I have been making my own bacon for sometime now. My friends and family almost demand the homemade bacon since I have kind of taunted them with "samples" looking for suggestions to make it better. The one thing that I have trouble with is the packaging. I am looking to see what others do to make this process simpler. I have seen pictures of other bacon and it looks great. I am wanting to try to "stack the slices" similar to what store bought packages are. How do you guys suggest that I do this?

Comments

  • TonyA
    TonyA Posts: 583
    edited March 2014
    If you lay them out as you slice you can pretty much get right under them and slip them in a food saver bag for processing. just count out the slices and in they go.  It takes me about an 1-1.5 hr to process 6 lbs from start to finish I have no idea if that is good or bad .. I tend to take my time.  
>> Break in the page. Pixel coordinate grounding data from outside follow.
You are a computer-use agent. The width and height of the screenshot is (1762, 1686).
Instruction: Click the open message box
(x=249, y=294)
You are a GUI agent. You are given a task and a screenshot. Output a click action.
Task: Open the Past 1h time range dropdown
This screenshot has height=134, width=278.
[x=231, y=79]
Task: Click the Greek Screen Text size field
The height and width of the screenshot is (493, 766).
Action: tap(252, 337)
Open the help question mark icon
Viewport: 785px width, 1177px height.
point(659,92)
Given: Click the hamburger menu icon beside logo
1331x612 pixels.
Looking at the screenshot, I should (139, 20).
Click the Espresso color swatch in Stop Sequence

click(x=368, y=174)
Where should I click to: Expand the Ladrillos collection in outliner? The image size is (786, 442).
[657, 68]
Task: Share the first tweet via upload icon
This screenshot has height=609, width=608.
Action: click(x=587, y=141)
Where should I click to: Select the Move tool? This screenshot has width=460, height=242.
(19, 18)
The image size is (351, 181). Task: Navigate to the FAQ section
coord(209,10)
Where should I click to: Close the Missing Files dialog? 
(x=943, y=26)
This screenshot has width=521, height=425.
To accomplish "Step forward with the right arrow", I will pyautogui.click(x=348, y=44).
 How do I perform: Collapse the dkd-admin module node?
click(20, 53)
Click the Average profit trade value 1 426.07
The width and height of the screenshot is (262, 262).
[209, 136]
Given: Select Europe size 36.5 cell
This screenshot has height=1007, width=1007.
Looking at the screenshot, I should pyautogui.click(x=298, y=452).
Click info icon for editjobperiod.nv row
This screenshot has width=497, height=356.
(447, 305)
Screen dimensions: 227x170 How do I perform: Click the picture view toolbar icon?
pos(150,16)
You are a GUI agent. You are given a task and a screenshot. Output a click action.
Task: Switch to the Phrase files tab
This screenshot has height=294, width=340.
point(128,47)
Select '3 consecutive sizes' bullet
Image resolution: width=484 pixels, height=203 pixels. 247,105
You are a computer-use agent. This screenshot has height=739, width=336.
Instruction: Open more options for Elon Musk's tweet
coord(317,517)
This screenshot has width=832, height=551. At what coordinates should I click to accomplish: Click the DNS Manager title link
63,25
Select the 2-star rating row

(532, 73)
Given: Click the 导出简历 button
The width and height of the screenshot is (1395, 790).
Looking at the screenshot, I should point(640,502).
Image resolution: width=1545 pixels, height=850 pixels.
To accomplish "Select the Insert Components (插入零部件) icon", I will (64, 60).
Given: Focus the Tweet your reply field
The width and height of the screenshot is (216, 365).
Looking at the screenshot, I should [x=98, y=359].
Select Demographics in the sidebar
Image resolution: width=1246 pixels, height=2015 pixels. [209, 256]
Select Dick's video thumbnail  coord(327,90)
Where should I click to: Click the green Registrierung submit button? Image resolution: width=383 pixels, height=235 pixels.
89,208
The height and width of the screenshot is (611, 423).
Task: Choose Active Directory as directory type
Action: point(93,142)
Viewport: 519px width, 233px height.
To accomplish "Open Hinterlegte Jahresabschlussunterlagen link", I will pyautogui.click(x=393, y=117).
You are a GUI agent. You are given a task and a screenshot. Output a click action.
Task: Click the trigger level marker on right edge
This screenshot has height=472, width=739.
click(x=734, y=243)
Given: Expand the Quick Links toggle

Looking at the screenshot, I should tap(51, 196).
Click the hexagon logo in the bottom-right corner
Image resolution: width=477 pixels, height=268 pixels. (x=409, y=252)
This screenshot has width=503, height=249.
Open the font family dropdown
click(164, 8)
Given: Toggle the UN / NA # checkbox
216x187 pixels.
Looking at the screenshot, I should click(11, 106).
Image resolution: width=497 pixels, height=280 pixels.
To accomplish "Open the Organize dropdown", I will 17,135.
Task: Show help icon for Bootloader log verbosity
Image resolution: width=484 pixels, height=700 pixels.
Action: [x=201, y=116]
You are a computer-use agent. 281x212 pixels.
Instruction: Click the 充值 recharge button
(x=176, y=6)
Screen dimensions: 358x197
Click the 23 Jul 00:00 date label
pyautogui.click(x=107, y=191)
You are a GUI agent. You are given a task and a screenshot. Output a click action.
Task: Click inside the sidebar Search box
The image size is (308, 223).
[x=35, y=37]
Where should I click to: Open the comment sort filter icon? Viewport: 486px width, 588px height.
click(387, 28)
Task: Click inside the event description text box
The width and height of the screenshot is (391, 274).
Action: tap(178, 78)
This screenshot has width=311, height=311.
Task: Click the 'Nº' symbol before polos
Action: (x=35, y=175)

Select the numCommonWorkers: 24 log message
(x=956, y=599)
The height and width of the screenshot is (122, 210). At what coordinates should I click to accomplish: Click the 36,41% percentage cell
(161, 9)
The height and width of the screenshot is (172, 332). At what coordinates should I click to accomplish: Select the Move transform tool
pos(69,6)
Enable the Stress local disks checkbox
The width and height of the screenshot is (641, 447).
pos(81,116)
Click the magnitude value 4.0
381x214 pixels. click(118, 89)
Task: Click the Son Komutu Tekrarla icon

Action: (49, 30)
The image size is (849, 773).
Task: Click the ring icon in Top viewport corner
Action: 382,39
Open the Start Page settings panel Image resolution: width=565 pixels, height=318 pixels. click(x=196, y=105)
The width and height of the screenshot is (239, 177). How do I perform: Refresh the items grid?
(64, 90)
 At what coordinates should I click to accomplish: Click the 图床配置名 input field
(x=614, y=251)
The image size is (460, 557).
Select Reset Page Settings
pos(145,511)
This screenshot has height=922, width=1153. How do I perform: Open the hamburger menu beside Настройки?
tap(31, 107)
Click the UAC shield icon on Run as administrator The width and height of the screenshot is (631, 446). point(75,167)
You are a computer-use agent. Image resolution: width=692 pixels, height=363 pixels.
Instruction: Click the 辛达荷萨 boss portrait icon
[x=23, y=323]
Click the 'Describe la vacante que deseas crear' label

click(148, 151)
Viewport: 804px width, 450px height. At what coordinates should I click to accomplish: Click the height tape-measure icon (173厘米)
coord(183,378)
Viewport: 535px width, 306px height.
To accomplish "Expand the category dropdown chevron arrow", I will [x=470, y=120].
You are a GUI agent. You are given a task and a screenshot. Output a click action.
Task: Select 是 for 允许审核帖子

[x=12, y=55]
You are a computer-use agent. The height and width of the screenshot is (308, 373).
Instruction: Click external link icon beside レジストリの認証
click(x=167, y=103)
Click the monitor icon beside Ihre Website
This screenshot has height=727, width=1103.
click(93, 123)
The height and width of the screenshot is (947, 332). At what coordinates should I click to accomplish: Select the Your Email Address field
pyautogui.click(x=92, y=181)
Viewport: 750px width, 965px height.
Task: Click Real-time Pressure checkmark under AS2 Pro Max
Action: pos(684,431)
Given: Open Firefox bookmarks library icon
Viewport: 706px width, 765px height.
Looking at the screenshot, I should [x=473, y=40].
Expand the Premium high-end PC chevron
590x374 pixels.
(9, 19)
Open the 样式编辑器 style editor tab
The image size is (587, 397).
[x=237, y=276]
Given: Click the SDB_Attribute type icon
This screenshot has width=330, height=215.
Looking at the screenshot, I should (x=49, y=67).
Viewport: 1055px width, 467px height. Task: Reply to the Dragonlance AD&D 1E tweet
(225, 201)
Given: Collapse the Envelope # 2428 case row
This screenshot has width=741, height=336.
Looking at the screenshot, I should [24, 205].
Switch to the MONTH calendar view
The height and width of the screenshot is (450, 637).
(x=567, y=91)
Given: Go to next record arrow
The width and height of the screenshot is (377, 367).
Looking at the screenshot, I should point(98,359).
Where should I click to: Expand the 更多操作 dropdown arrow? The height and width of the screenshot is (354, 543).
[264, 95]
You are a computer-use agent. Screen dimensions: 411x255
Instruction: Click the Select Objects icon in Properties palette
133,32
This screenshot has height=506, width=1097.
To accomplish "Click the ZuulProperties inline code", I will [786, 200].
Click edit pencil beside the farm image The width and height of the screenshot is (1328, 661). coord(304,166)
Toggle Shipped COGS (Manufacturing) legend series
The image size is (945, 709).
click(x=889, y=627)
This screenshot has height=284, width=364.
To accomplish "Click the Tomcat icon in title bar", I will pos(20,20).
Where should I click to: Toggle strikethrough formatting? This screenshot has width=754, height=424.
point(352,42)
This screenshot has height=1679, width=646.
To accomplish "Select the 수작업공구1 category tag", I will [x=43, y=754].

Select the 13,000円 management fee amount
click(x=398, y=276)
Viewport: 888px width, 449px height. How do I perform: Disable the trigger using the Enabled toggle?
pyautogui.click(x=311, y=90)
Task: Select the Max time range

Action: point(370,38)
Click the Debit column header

    Make your bags first.  I usually get about 7 bags from 6 lbs.  

    Slice all your bacon ..  you can layer it on top of eachother .. i just change direction and usually wind up with 3 layers. 

    Pack all your bags

    Seal all your bags

    Clean .. ugh.. 
  • fishlessman
    fishlessman Posts: 35,012
    would think you could stack, partially freeze, then vacum seal
    fukahwee maine

    you can lead a fish to water but you can not make him drink it
  • TonyA
    TonyA Posts: 583
    This is buckboard, but you get the idea. I put belly in the other way.
  • Richard Fl
    Richard Fl Posts: 8,297
    I have tried boneless butts, loins and bellies over the years and decided that I prefer bellies.  
    As has been mentioned lay them out on top of each other into piles containing the number of pieces per package.  Depending on how thick you cut the slices you may want to freeze and then place in foodsaver or when I cut thick I just place in bags.  Never does it look like the store bought stuff but sure tastes better.

    http://www.greeneggers.com/index.php?option=com_simpleboard&func=view&id=1101545&catid=1
  • KiterTodd
    KiterTodd Posts: 2,466
    WOH!  We can make bacon on these things?!?!?!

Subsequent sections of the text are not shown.